YOUR ASSIGNMENT: How do the lines below between the ones holding "Task: Select the कर्नाटक state name" and "Task: Open the in-call chat bubble icon", inclusive, read? Give them again exactly, with no other lines.

========

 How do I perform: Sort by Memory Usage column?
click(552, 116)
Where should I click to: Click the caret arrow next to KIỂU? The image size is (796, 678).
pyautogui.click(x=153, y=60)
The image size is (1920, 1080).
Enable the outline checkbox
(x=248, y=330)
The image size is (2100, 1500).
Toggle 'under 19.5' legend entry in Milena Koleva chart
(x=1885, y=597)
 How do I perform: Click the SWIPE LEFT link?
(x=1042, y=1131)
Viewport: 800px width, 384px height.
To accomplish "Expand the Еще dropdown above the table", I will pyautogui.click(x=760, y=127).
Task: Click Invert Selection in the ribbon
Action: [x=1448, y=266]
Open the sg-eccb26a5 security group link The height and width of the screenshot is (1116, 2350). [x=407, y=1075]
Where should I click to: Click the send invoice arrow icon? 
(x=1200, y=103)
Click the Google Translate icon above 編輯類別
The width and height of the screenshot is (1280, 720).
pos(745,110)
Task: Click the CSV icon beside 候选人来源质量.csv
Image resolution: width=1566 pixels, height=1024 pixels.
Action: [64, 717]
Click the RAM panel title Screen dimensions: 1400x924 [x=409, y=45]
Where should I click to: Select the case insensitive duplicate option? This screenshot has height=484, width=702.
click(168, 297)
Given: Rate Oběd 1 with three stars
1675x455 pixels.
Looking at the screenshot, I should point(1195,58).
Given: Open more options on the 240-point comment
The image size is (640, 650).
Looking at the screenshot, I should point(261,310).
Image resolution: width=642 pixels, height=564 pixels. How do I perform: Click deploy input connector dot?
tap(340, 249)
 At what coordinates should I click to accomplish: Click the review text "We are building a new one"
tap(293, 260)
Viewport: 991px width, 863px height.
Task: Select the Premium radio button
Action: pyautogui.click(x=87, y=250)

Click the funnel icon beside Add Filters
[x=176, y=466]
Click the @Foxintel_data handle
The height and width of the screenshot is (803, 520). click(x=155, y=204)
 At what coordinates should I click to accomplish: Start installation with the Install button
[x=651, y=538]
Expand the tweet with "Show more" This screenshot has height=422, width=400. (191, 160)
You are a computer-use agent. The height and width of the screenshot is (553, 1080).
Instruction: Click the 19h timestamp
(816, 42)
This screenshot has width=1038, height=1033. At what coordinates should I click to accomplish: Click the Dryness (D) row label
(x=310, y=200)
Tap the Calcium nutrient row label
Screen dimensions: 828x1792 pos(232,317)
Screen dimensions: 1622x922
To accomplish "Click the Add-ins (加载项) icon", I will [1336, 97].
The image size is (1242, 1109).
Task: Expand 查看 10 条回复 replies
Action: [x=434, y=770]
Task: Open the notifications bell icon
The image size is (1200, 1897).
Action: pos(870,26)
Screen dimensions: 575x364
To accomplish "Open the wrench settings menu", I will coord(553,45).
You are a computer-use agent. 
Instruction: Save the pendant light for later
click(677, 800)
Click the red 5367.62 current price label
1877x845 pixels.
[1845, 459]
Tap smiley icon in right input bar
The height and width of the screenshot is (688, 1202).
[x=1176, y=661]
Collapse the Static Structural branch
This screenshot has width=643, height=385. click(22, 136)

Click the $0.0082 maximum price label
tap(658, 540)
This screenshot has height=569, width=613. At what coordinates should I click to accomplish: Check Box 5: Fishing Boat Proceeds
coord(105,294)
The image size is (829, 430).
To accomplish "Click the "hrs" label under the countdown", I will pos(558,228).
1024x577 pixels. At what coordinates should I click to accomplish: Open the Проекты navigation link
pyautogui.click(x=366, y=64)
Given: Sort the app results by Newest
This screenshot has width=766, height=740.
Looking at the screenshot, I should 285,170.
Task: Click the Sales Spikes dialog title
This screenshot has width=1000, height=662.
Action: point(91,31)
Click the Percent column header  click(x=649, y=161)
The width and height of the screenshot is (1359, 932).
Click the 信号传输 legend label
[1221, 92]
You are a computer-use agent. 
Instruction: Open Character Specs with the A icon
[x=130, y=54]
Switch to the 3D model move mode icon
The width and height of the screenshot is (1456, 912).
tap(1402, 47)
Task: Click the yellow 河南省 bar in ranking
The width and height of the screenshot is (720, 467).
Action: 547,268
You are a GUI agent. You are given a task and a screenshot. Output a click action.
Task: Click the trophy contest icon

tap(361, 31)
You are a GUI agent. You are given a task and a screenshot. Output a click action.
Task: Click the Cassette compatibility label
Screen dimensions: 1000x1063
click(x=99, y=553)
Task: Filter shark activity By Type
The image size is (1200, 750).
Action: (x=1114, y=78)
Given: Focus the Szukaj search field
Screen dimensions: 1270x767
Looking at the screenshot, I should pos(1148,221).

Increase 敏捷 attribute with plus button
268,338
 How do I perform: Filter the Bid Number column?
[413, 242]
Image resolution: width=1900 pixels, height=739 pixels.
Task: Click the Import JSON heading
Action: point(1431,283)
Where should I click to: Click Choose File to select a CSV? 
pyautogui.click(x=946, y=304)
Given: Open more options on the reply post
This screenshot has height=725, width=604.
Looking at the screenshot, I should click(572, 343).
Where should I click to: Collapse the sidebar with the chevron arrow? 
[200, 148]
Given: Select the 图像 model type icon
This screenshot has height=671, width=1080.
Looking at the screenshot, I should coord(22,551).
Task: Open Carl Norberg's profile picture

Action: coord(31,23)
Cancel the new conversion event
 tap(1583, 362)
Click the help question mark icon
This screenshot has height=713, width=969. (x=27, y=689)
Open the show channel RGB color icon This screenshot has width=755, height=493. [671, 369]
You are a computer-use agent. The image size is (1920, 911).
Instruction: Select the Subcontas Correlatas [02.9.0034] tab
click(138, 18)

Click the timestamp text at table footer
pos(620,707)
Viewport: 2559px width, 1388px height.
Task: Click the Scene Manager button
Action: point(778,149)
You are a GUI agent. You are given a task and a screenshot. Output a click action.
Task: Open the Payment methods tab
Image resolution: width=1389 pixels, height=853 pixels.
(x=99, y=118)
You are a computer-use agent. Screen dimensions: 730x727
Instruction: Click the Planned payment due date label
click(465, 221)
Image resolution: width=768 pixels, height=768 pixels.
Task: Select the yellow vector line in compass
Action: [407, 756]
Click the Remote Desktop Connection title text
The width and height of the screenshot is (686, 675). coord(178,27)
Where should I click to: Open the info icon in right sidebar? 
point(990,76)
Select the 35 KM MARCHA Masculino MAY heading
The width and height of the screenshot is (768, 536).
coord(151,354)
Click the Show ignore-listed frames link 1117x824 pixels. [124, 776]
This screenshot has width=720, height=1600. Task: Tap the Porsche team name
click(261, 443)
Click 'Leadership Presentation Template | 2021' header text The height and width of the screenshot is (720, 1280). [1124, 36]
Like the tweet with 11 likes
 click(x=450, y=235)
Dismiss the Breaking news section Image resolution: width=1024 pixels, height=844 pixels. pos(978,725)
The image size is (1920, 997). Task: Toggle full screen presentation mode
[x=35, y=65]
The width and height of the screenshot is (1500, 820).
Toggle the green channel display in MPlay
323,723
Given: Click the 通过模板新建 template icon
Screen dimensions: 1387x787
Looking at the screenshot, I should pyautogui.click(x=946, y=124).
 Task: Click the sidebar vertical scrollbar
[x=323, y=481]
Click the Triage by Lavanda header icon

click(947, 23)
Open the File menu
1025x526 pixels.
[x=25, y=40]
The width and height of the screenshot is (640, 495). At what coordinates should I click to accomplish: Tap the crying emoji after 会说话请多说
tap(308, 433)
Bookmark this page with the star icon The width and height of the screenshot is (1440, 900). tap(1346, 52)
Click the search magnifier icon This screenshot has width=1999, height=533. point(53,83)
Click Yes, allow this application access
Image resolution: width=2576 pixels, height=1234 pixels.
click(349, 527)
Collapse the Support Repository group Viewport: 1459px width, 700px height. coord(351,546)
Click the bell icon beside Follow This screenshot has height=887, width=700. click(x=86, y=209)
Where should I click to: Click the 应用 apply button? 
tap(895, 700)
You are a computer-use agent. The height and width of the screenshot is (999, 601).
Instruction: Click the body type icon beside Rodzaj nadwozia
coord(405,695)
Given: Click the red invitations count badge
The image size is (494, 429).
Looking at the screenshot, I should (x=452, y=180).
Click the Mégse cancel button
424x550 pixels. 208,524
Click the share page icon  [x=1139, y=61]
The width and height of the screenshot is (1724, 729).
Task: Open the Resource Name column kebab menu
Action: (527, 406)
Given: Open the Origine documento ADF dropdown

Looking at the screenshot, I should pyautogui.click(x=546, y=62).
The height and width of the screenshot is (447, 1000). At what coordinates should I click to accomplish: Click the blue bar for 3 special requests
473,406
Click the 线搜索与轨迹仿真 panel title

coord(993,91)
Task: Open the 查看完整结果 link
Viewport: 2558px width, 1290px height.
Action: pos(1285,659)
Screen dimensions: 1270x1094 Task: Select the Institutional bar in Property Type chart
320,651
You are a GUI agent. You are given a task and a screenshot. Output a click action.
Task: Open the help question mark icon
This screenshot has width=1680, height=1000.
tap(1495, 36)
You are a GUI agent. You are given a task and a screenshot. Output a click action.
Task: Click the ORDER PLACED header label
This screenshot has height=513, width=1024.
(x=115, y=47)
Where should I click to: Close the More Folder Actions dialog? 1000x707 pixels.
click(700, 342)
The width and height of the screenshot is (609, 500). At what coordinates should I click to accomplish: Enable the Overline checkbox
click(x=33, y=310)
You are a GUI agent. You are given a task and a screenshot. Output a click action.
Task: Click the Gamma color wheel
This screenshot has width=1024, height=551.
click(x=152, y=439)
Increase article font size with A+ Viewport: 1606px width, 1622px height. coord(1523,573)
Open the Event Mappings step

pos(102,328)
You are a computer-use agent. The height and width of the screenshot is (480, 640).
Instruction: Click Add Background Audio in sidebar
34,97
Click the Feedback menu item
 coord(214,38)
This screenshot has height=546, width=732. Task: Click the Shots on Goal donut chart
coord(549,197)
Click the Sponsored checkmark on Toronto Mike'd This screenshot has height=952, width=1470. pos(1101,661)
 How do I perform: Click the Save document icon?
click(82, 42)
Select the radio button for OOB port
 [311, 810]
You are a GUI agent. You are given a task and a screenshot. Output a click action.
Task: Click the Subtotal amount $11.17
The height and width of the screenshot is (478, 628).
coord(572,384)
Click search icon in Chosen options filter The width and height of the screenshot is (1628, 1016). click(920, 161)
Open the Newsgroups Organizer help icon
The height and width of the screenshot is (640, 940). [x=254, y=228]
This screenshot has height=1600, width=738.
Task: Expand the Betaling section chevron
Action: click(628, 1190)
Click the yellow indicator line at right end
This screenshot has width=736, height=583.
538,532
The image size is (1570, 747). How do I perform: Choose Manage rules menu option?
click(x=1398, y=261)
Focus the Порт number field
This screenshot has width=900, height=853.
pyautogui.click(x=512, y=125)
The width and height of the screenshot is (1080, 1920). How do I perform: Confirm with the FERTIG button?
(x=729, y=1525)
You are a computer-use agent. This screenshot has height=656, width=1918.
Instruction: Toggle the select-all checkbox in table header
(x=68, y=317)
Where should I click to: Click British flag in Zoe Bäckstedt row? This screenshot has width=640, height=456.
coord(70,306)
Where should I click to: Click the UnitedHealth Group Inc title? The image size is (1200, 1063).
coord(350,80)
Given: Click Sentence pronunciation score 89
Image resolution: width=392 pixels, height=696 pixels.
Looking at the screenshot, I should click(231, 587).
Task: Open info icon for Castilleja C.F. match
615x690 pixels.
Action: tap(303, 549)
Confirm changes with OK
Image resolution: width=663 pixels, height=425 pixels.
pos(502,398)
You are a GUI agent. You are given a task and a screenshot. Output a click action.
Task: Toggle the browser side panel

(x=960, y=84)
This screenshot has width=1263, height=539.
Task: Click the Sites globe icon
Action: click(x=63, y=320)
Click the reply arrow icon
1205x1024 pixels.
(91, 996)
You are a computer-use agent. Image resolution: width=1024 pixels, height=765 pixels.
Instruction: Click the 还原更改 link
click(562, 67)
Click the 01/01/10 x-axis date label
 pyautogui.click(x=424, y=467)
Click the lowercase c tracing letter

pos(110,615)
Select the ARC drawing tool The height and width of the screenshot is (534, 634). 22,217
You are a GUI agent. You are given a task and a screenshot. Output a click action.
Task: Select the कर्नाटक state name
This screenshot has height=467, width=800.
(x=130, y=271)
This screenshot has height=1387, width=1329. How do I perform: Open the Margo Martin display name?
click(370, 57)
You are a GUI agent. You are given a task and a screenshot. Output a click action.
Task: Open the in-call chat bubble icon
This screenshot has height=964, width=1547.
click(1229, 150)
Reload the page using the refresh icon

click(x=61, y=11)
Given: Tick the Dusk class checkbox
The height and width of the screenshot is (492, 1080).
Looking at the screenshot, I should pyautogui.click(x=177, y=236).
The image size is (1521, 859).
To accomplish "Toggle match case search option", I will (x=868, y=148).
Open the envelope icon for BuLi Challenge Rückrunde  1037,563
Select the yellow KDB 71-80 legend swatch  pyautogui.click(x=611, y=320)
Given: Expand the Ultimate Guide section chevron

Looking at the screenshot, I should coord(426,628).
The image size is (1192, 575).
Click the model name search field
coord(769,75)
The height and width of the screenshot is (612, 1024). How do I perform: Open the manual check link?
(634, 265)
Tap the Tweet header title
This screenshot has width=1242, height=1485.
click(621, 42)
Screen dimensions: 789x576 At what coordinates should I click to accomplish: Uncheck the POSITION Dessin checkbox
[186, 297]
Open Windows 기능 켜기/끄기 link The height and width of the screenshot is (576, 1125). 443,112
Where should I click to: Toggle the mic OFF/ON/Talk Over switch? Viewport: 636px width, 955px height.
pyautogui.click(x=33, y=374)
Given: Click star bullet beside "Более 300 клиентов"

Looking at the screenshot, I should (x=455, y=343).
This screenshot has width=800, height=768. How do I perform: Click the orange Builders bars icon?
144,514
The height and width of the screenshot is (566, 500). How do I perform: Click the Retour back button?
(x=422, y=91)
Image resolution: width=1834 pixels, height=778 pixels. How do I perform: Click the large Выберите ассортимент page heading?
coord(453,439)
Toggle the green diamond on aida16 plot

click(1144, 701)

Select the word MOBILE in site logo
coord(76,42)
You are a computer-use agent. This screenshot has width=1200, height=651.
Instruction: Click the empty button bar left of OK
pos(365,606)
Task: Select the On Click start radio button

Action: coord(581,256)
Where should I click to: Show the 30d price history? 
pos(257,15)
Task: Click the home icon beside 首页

========

ANSWER AREA:
Task: Select the कर्नाटक state name
This screenshot has height=467, width=800.
(x=130, y=271)
This screenshot has height=1387, width=1329. How do I perform: Open the Margo Martin display name?
click(370, 57)
You are a GUI agent. You are given a task and a screenshot. Output a click action.
Task: Open the in-call chat bubble icon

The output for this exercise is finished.